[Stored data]
________________________________________

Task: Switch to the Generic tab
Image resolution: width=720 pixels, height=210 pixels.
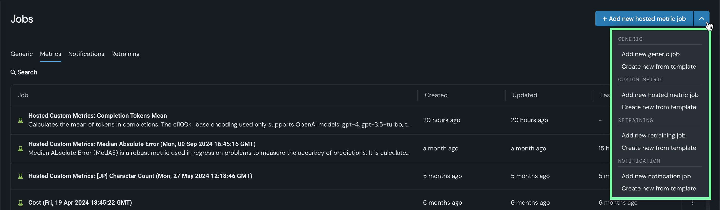Action: 22,54
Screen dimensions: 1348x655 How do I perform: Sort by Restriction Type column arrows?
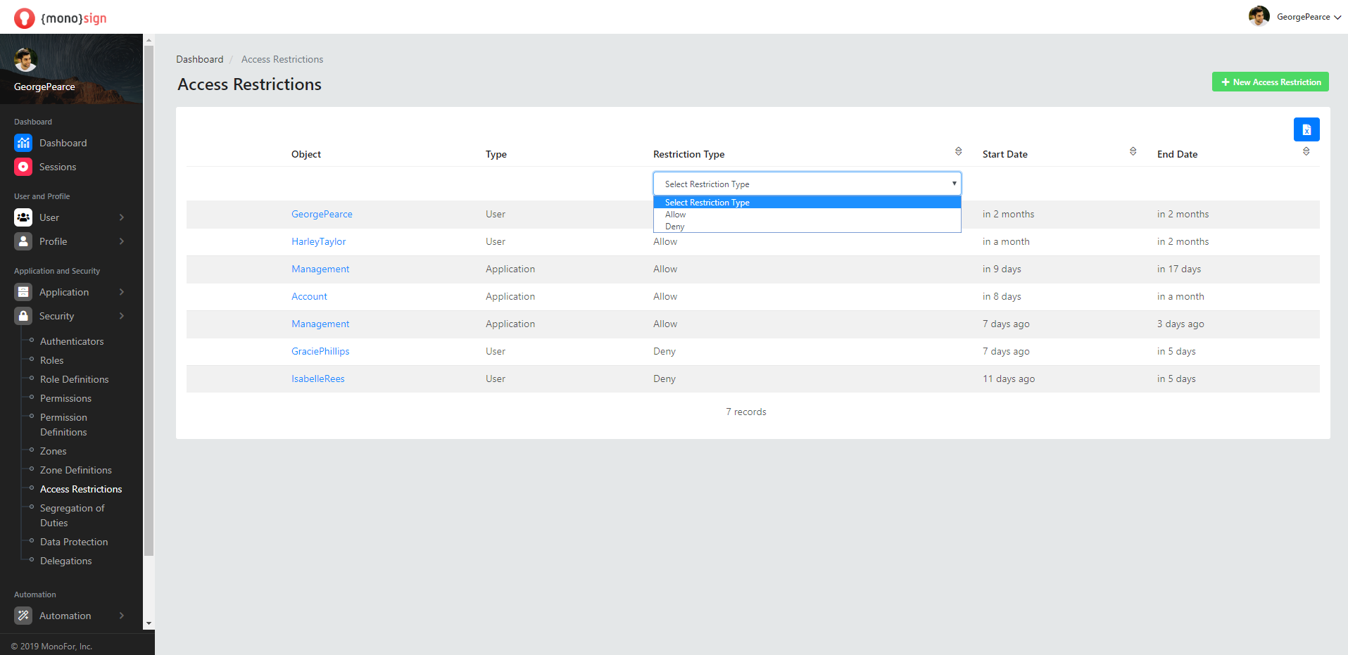[x=958, y=151]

________________________________________

WHAT THE EXERCISE ASKS:
Write out the entries again, word for word. No images.

EXERCISE RESULT:
Task: Switch to the Generic tab
Image resolution: width=720 pixels, height=210 pixels.
Action: 22,54
Screen dimensions: 1348x655 How do I perform: Sort by Restriction Type column arrows?
[x=958, y=151]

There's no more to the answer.